The federal government, through this new Council, would give grants to private employers to train people in their areas of specialty. Additionally, those applicants who were successful in obtaining the limited number of spots in each training program were to be given a salary while they were training. Sounded great!

Upon reading the training program catalogue, I started foaming at the mouth when I read about a special training in real time programming. I didn't know exactly what that was, but it was a doorway into the world of computer science paid for by the federal government. What's not to like? Real-time programming is the low-level development of software for various micro-chips that receive input from the real world, used in both military and civilian applications, ranging from guidance systems on a cruise missile to a 10 dollar digital thermostat.

The training program was hosted by a company called CompTek Research in downtown Buffalo – they specialized in software development for various devices for the Aegis defense systems on Navy ships. The company expanded its building to make way for a training center, and this was to be the second class. In order to get into the program, one had to be a college graduate, had to take the equivalent of a SAT test and pass a couple of interviews. But I was told that the test was the big hurdle to enter the program which had only 22 slots that year.

I was so excited about this that I tried to stay calm in the more likely event that I wouldn't get into this program, which I applied for in haste. And I waited for a response from Ronnie Reagan to tell me the time and place of the training program test. And waited. And waited. Nothing.
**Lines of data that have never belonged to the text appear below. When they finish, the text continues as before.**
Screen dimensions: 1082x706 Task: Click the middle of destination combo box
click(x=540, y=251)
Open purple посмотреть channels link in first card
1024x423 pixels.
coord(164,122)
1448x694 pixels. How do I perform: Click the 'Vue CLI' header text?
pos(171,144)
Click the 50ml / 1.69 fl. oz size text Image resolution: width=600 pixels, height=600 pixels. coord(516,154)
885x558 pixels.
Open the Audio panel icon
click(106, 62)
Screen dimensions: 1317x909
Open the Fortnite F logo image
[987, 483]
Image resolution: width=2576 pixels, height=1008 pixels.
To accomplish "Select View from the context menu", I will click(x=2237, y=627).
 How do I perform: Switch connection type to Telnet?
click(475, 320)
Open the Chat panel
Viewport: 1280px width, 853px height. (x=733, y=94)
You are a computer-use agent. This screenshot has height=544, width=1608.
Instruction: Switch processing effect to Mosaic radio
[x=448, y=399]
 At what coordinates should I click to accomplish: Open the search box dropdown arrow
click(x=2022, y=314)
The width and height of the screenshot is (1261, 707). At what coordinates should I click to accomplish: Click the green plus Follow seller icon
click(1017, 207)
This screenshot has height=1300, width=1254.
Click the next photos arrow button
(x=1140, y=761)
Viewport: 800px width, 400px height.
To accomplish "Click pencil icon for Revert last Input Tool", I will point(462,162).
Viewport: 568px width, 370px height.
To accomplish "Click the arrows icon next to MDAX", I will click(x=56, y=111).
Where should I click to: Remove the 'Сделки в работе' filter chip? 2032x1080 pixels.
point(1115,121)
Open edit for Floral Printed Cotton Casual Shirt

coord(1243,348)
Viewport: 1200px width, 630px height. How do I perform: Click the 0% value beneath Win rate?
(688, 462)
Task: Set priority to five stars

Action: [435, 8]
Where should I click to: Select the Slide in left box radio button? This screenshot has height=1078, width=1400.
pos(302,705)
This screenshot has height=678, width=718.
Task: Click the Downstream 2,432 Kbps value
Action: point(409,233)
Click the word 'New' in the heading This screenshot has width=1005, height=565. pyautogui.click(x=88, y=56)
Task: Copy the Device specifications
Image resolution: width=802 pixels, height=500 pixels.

The phone call that changed my life

After some time I was getting a bit nervous about the lack of response, so out of the blue, one Friday, I called the Private Industry Council office in Buffalo and the conversation went something like this:

“Hi I'm Phil Servedio, I applied for the real-time programming course starting in September”

“Yes, I can see that you applied.”

“I'm waiting to hear from you about the test.”

“Uh,excuse me, didn't you receive the information in the mail that was sent?”

“No, why?”

The test is happening in one hour”

“WHAT?

I had time to make it, so I got the information from the secretary, washed up and raced to the Erie Community College gym. When I entered the gym I was awestruck at the site, the entire gym was full of chair, totaling over 400 people trying to enter the training program. 400 college graduates, as desperate as I was for this one big break.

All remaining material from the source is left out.